Quite a fox, he was, and well before Star Trek, versatile, fit into any show, could play just about anything, and always worked. When the work fell through after Star Trek (type-casting: he is one of the very few actors who beat it), he lived out of his truck for a while and did Loblaws commercials in Toronto, some of which survive (we'll get to them later! He still does ads which I enjoy watching, but now he doesn't need to.)

Note from his  manner of speaking that he already has the Kirkian sense of drama. Jeffrey Hunter was the original Captain Kirk, and he was let go and replaced: too dull by half, I think, and he couldn't do those wrestling moves that became his trademark.

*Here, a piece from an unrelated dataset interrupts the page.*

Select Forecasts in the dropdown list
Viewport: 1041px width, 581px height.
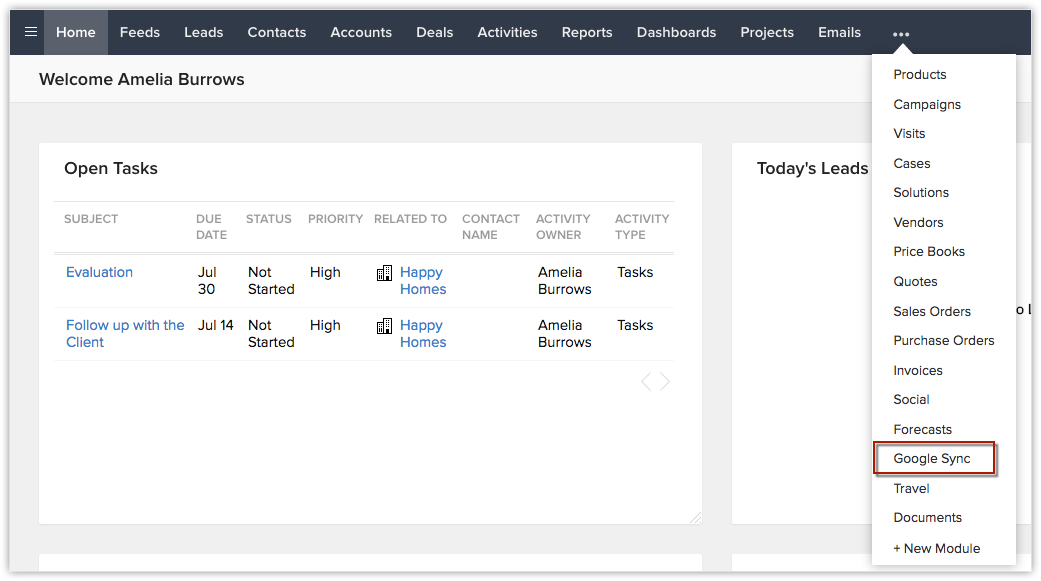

Without the histrionics that made him famous, the show would have crashed and burned before it got off the launching pad.


Thursday, September 5, 2013

I just want to make a point




I don't know, maybe I don't even need to post any text here. The pictures say it all. The fabled Mary Tyler Moore Show reunion on Hot in Cleveland has shocked a few people, not so much by the age of the performers (some in their 80s now) but by their appearance.

I'm afraid Mary has gone the Joan Rivers/mausoleum route beloved of too many glamorous stars of yore. The cheek implants are ready to explode out of her face, the eyes have disappeared into her head, and her neck has that celery-stalk look of ruthlessly pulled-back skin. Compare and contrast to Betty White - who doesn't love Betty White? She was on TV before I was born! - who at well over 90 has decided to keep her own face. Granted, she has good skin and great cheekbones, and the ability to light up in front of a camera as few people can. She has a great smile and a great voice and even good hair, without all the obvious styled wispiness Mary uses to cover whatever her forehead looks like. Like William Shatner, she just doesn't seem to age like all the rest of us. 

But she is proof of one thing. Old age isn't hideous. It's old age. And if you can still smile like that, it must be a pretty good thing.